Low oil price to hit GCC banks' profits


(MENAFN- Khaleej Times) GCC banks are better positioned in terms of financial fundamentals now than in 2008 when the economic crisis hit and oil plummeted, but a drop in deposit inflows could lower the level of available liquidity in the systems, Moody's Investor Service said on Wednesday.

The ratings agency said it expects low oil prices to pressure GCC banks' liquidity and profits, but foresees resilience.

The most immediate impact arising from a prolonged period of low oil prices on GCC banks will be felt on the liability side, "notably reduced deposit inflows from government and government-related entities" that could lower the level of available liquidity in the systems, the ratings agency said in a report.

Moody's expects the downside effects of the lower oil prices projected for 2015 and 2016 to be moderated by the policy response of GCC governments, which will likely opt to stimulate their economies through public spending. "Depending on the policy responses, a sustained drop in oil prices would have negative effects on public spending, confidence and hence economic growth," it said.

The Oman and Bahrain banking systems are most immediately vulnerable because of each sovereign's combination of high fiscal break-even oil prices ($103/bl and $127/bl respectively) and low or near zero reserve buffers (60 per cent of GDP for Oman, zero for Bahrain).

In addition to a decline in liquidity levels, both banking systems will face growth, profitability and possibly asset quality pressures.

The Saudi Arabia and the UAE banking systems are likely to be moderately affected, despite large reserve buffers (100 per cent and 140 per cent of GDP respectively) and a larger non-oil sector, due to their relatively high fiscal break-even oil prices ($106/bl and $77/bl).

"However, both governments can sustain elevated public spending levels to stimulate economic growth and support their banking systems, but they will face more immediate pressures to rationalise future spending and cut subsidies. As such, we expect subdued credit growth, lower profitability and in the longer term, some asset-quality weakness," Moody's said.

The Kuwait and Qatar banking systems are likely to be least immediately impacted given their sovereign's very low fiscal break-even oil prices ($54/bl and $60/bl respectively for 2015) and large reserve buffers (320 per cent and 140 per cent of GDP). "These twin strengths will allow them to moderate the effects of a protracted decline though continued public spending, thus helping support their economies and banking system fundamentals," said Moody's.

GCC banks have better financial fundamentals today than those they had when the economic crisis hit and oil plummeted to $34 per barrel in 2008 down from $147 six months earlier. "When considering these buffers together with the likely support that GCC governments will provide to their domestic economies, we expect broad stability in the stand-alone ratings of the banks."

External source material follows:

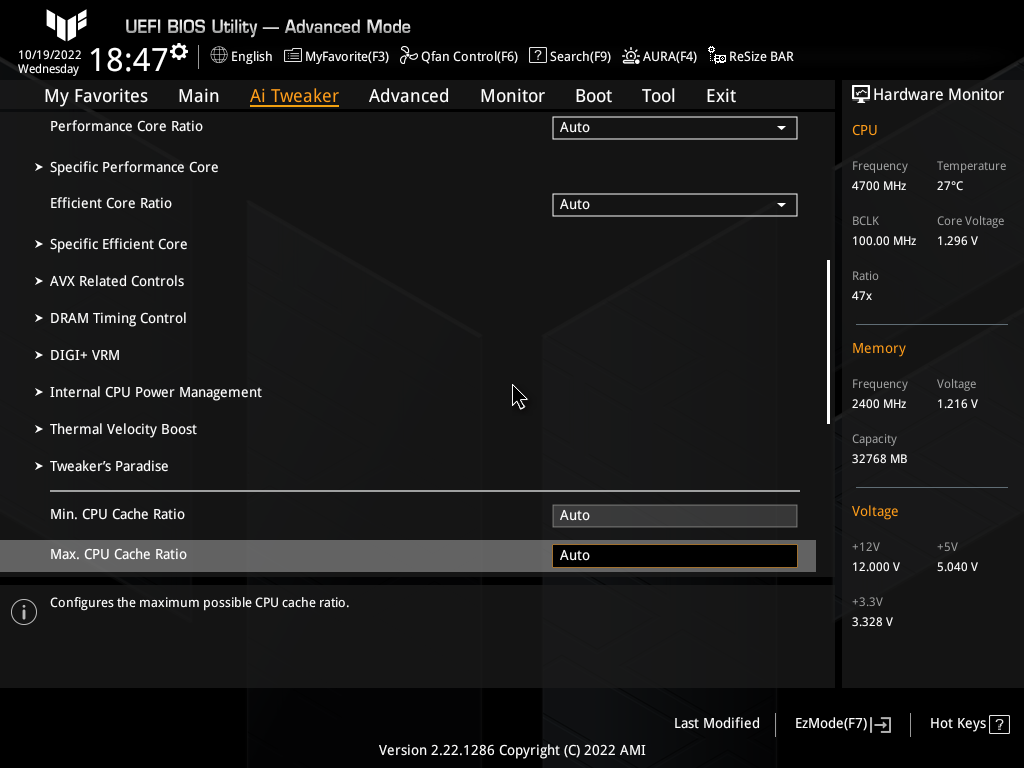Open the Efficient Core Ratio dropdown

(674, 204)
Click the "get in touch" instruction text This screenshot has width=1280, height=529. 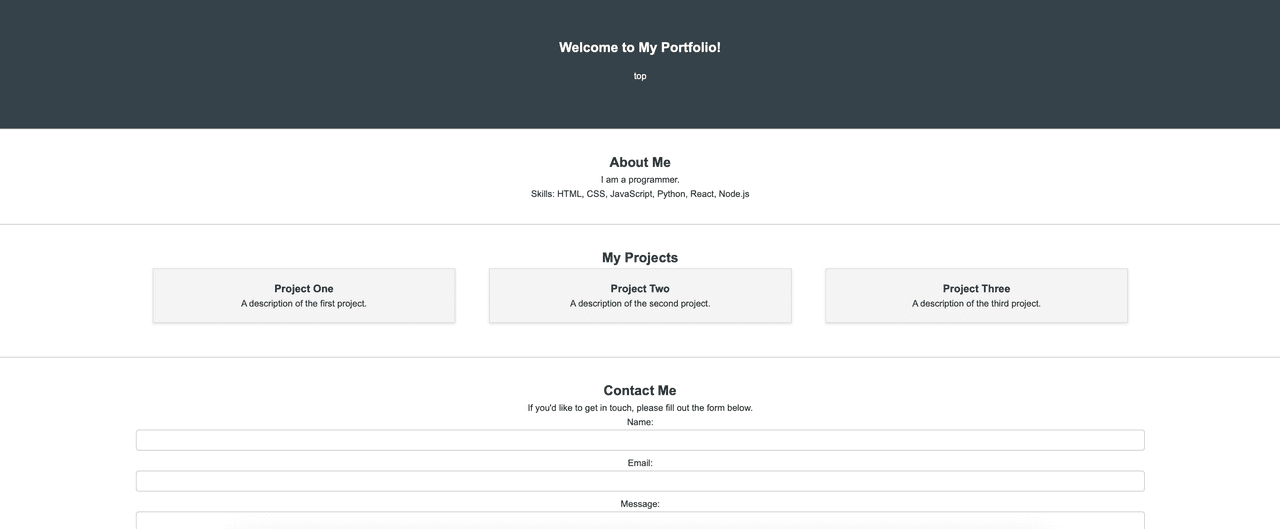(640, 408)
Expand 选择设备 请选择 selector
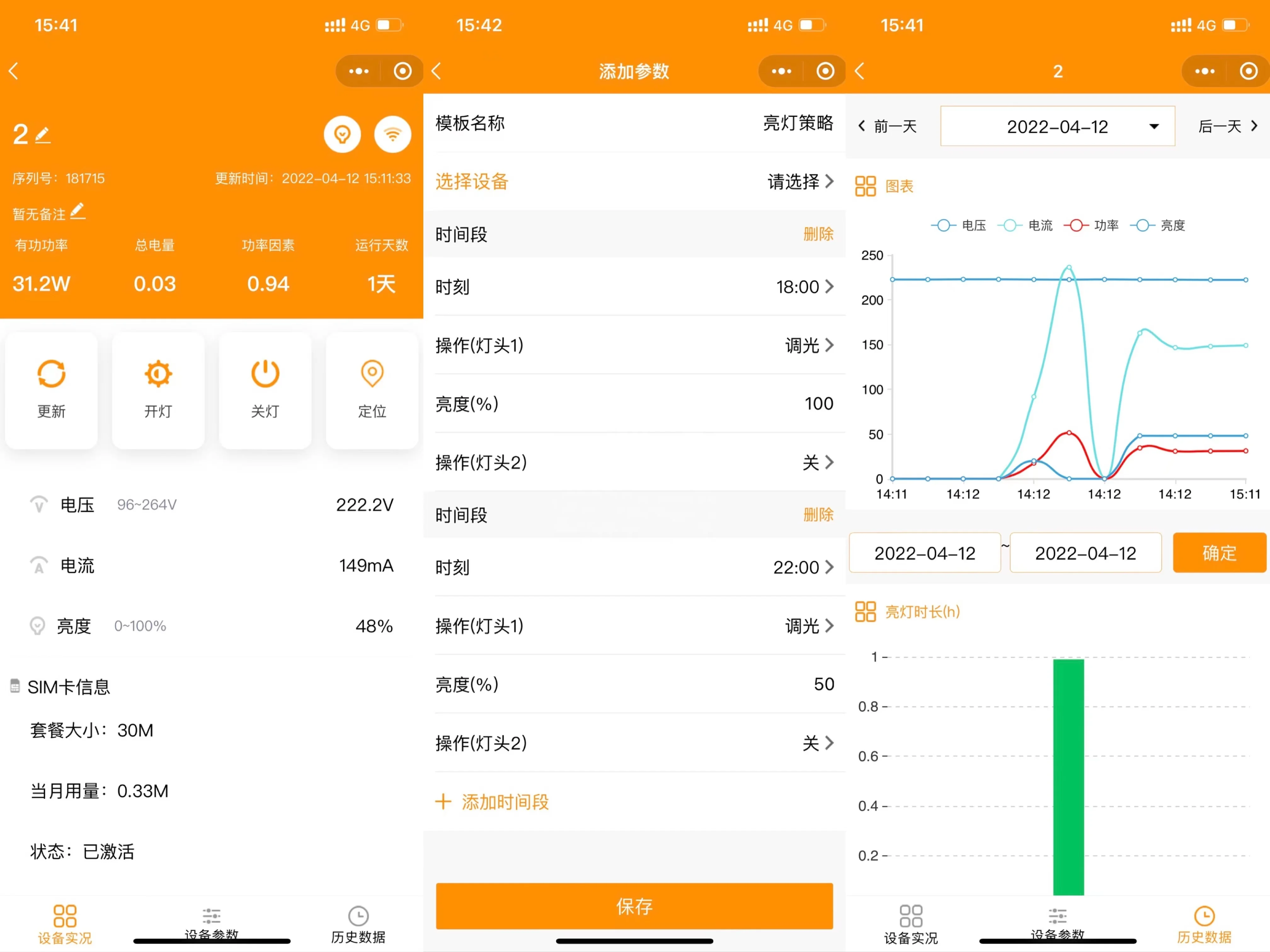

In Standard & Poor's opinion, upside for sovereign sukuk issuance in GCC countries is limited in 2015. Although S&P expects that lower oil prices will lead to fiscal deficits in some countries in the GCC, most governments' net asset positions will remain strong enough to enable their financing.

S&P sees some potential for increased sukuk issues, but the rationale behind choosing sukuk over conventional capital market instruments remains a decision for each individual government. S&P expects that most sovereign sukuk issues will relate to infrastructure projects and refinancing needs.

According to the ratings agency, GCC governments, corporations and project finance companies comprise the bulk of the second-largest sukuk market in the world, after Malaysia. "As a result, prevailing market sentiment suggests that overall sukuk issuance goes hand in hand with oil prices, which, independent of seasonal factors, is why sukuk issuance from November 2014 has been so subdued."